DM: What is Louis routine on a playing day?

“Before he plays a round I look at areas susceptible to stress, areas that we have identified as being important to keep an eye on. I bring him back into alignment where necessary. This usually takes 15 minutes”

“Louis then undertakes his exercise routine that Kevin has designed specifically for his body type and potential problem areas. This takes another 15 minutes.”

“After a round I once again check the key areas as these can repeatedly present as problematic. I go through my soft tissue work as well as mobilisations that are required.”

DM: As with any client/practitioner relationship rapport is very important.

“I feel rapport is a very important factor that determines which players work with certain practitioners. I feel that the matching of personalities with rapport is very important.”

“It is very important in the decision making process when both parties are deciding if they are able to work together.”

DM: How are you in delivering tough or bad news?

“I am very honest but I try to deliver any potential bad news sensitively. It’s crucial to be able to adapt to different personalities, cultures (I met so many different people from around the world in the UK), performances and age ranges.”

“Someone may come to me who has missed the cut whilst the next person may be leading the tournament. They will have different energies that I will have to be aware of and manage accordingly.”

“I take my job very seriously and my aim is to always have the best interests of the client at heart.”

“My message may not always go down well but it’s important that I think of their long term health and well-being.”

DM: Who else do you currently work with?

“Louis is one of 4 clients I currently work with. I also work with another South African, a European and an American.”

“I enjoy the variety of different cultures, personalities and age ranges (from early 20s to mid-40s).”

“One client takes some motivating to undertake programs whereby one I have to work on holding back!”

“I’m part psychologist and like a hairdresser at times where I am told many different stories by my clients.”

DM: Can you tell us a few things about Louis that people might not know?

“He’s a very committed family man.”

“He’s very organised. He plans ahead. I like that structured approach too as I am a systems person.”

“His favourite food is braai meat.”

“He’s very respectful.”

(He also takes his own personal mattress with him wherever he goes to help manage his back issues).

DM: Some ways for Louis to relax and unwind after a round of golf?

“Spending time with his family (wife and 3 daughters).”

“Being with his family is an important part of his self-care. He gets away from the course after a round to see them as quickly as he can.”

DM: How are you as a spectator when you are watching your clients play golf?

“I get stressed as I care. I want them to do well. It is nerve wracking and I don’t walk that often. I feel a little bit uncomfortable at times.”

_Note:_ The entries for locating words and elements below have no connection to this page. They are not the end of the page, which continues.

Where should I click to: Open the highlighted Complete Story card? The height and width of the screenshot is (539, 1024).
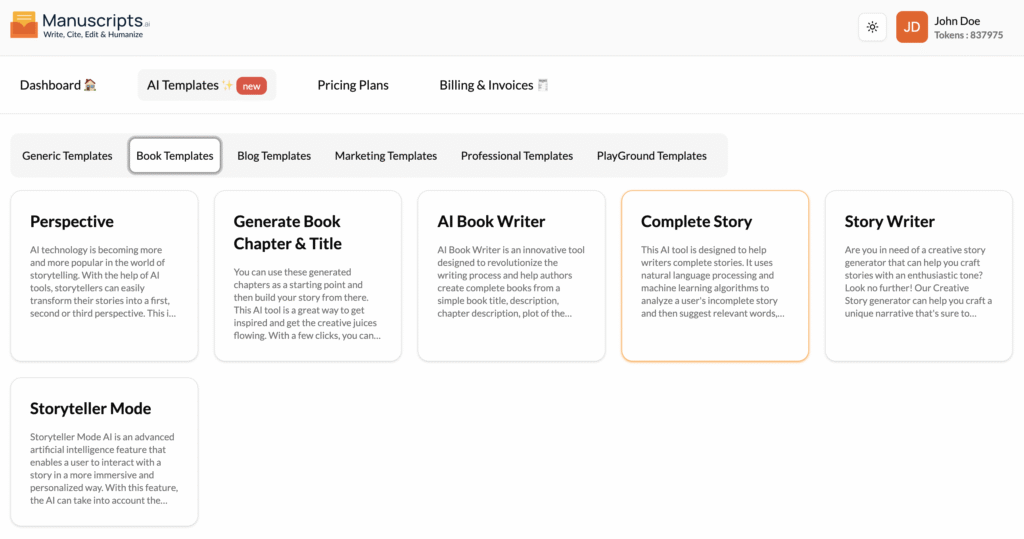tap(715, 276)
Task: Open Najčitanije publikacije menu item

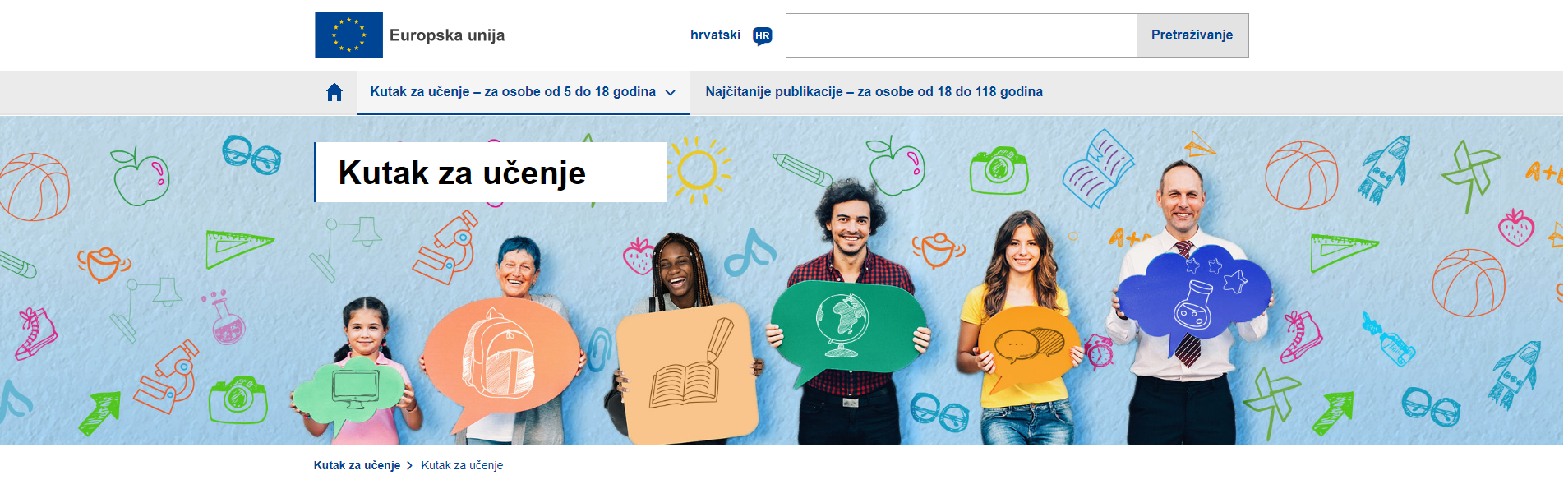Action: pyautogui.click(x=874, y=92)
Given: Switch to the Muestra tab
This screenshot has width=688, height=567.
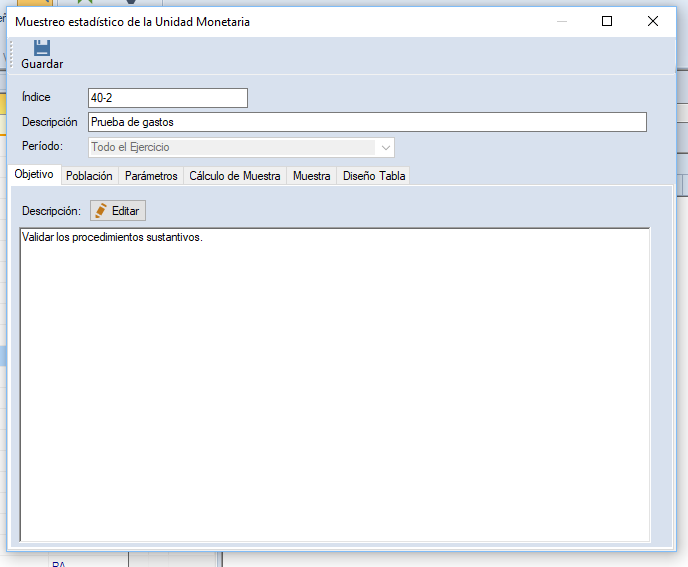Looking at the screenshot, I should click(311, 176).
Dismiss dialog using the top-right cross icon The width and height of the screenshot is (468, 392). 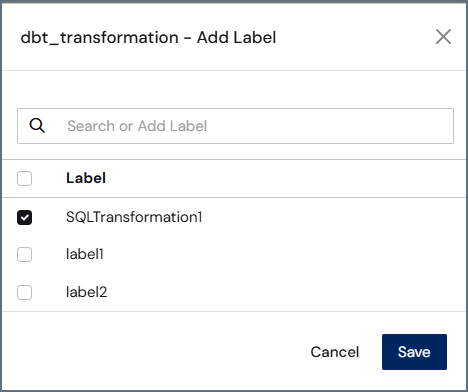pos(443,37)
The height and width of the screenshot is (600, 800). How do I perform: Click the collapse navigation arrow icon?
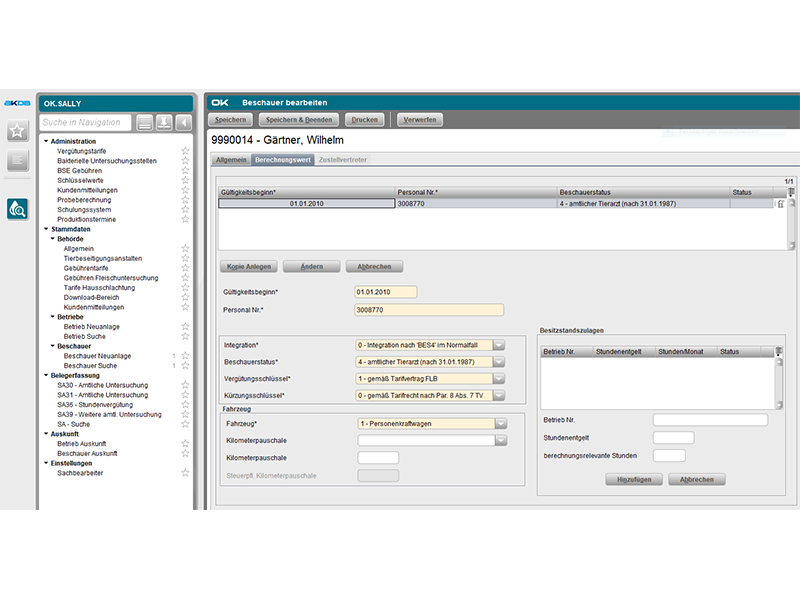(184, 123)
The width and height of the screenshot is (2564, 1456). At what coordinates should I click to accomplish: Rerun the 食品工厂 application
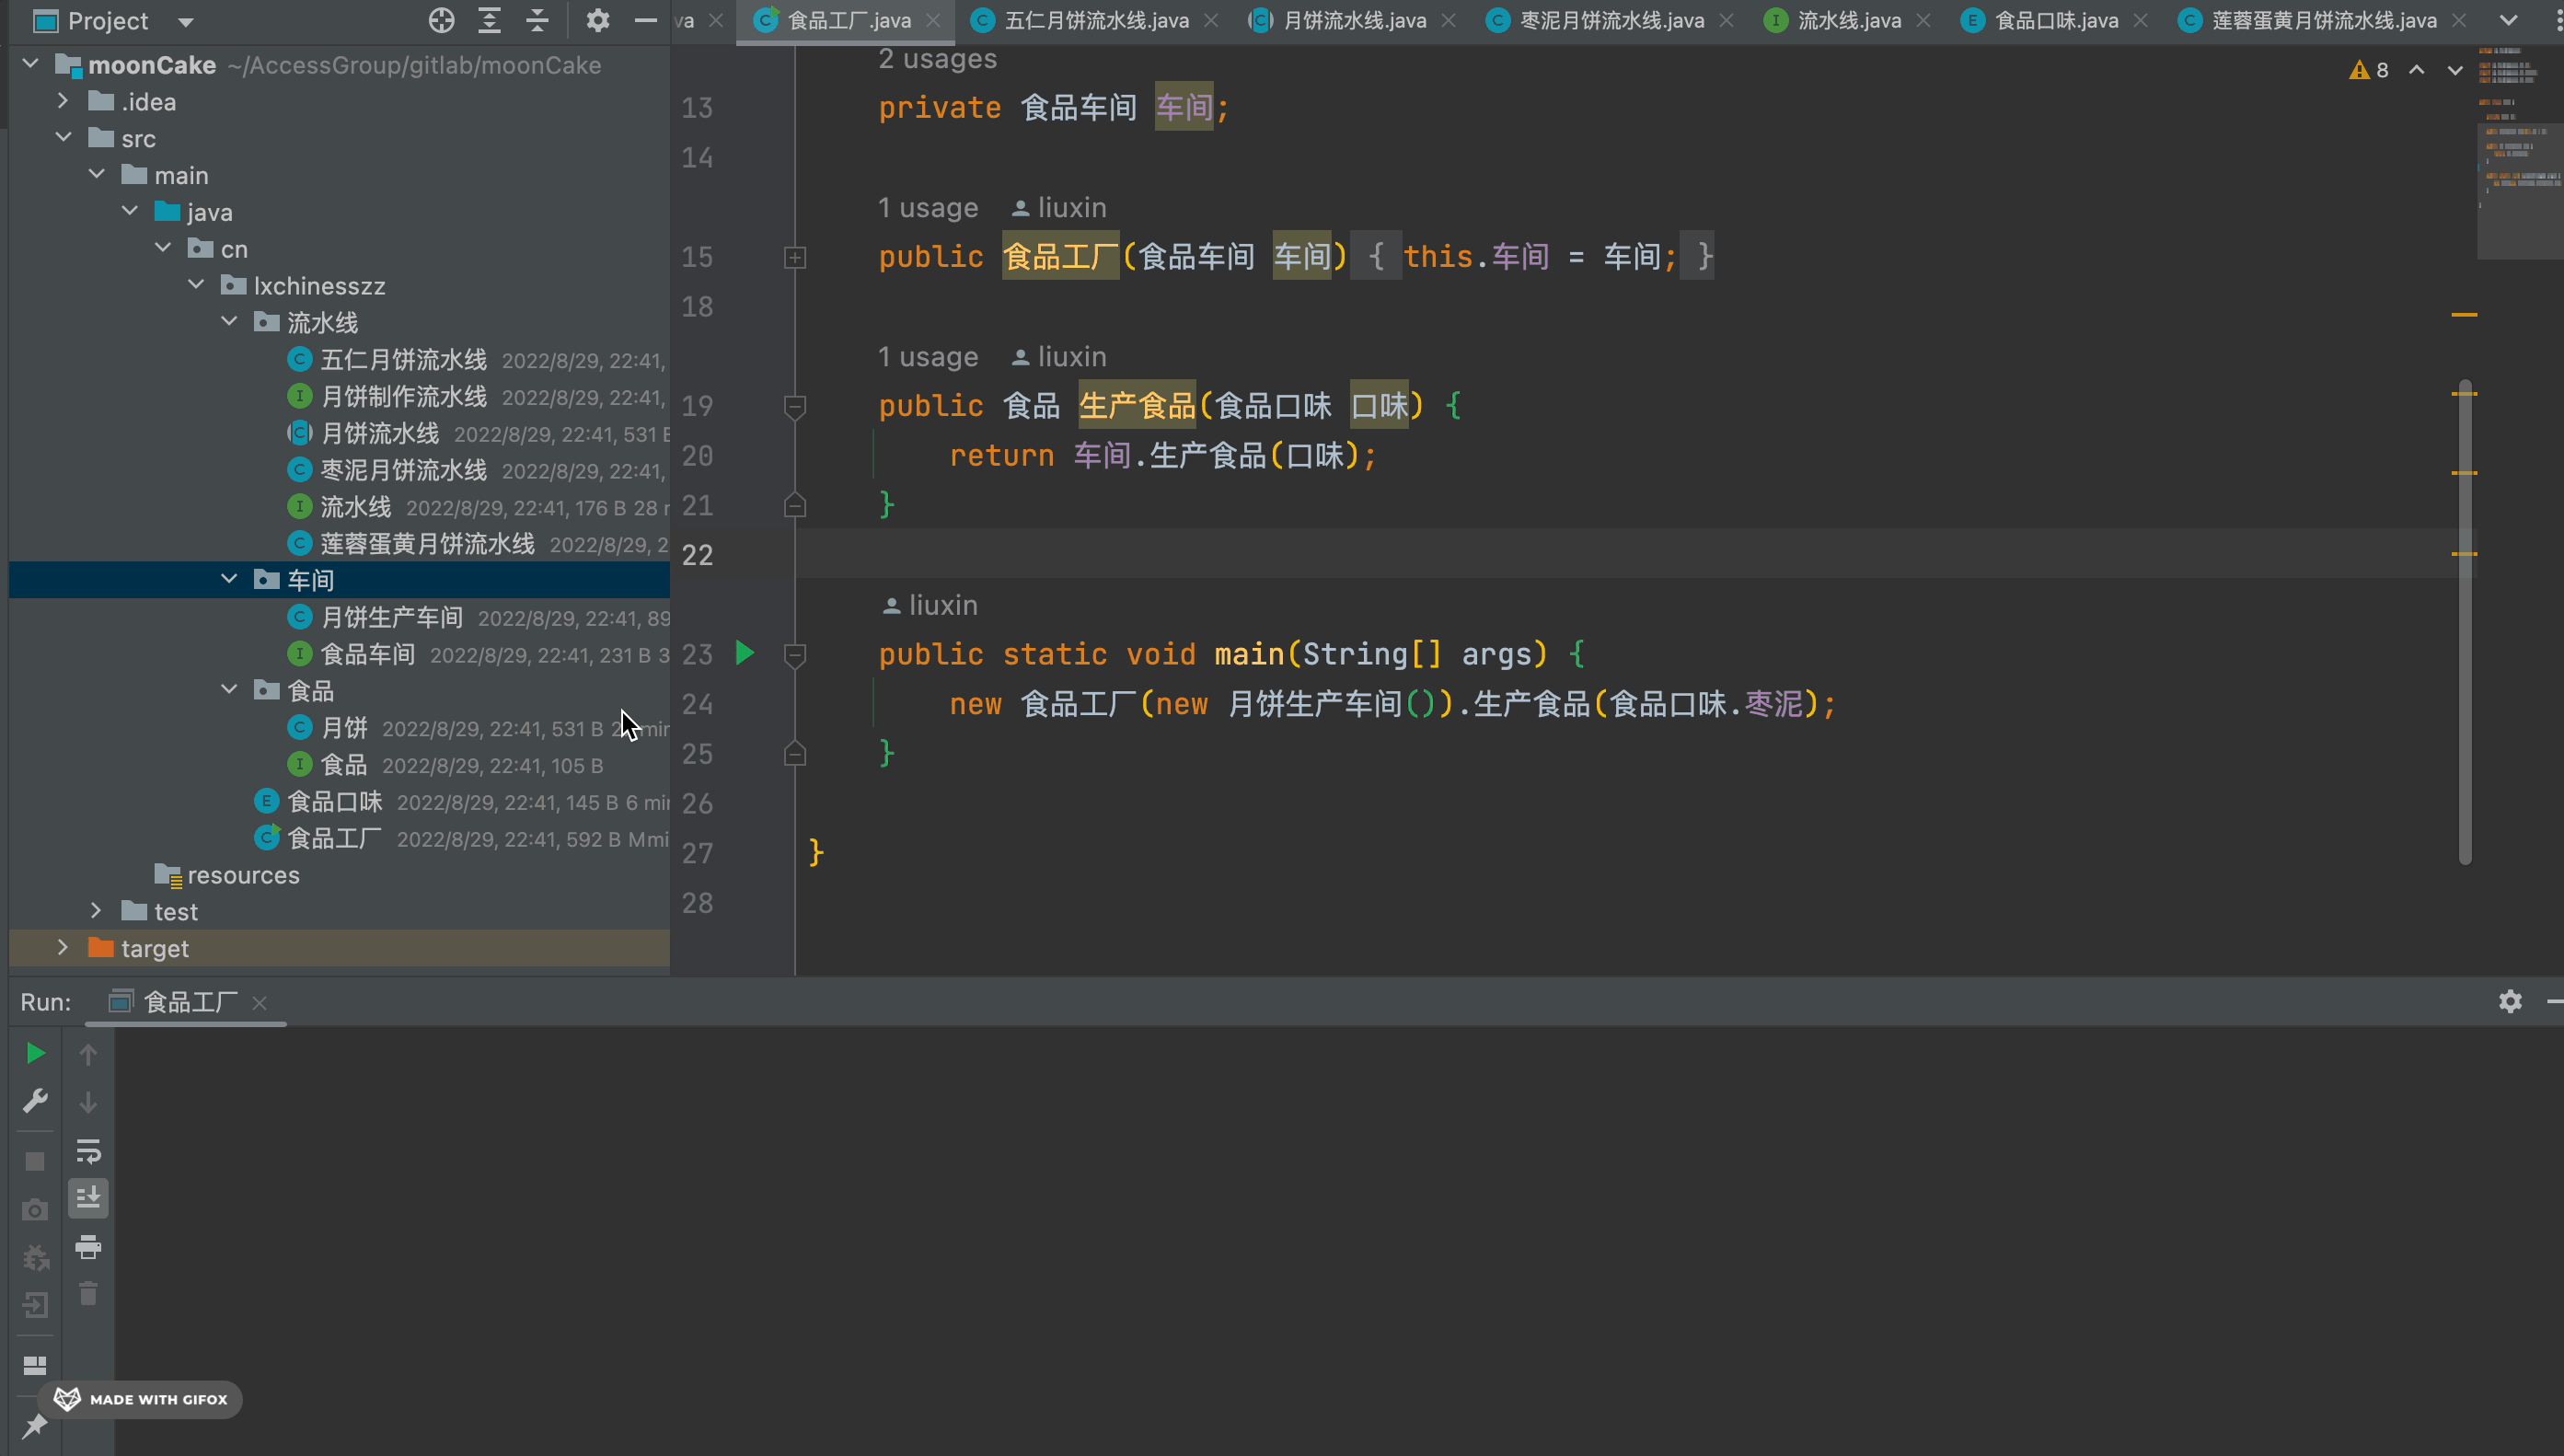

“I do enjoy watching match play so I always try and walk around during this format.”

“I try not to tie my worth into the performances of my clients. It’s their achievement when they do well and their responsibility when they don’t do so well.”

“It’s important for me not to be too attached to their performances on the course.”

Thanks to Marnus who chatted to me whilst watching Louis taking on Jason Day for the title of Dell Match Play champion for 2016. Although Louis lost 5&4 to the now world No 1, he had a great week nonetheless.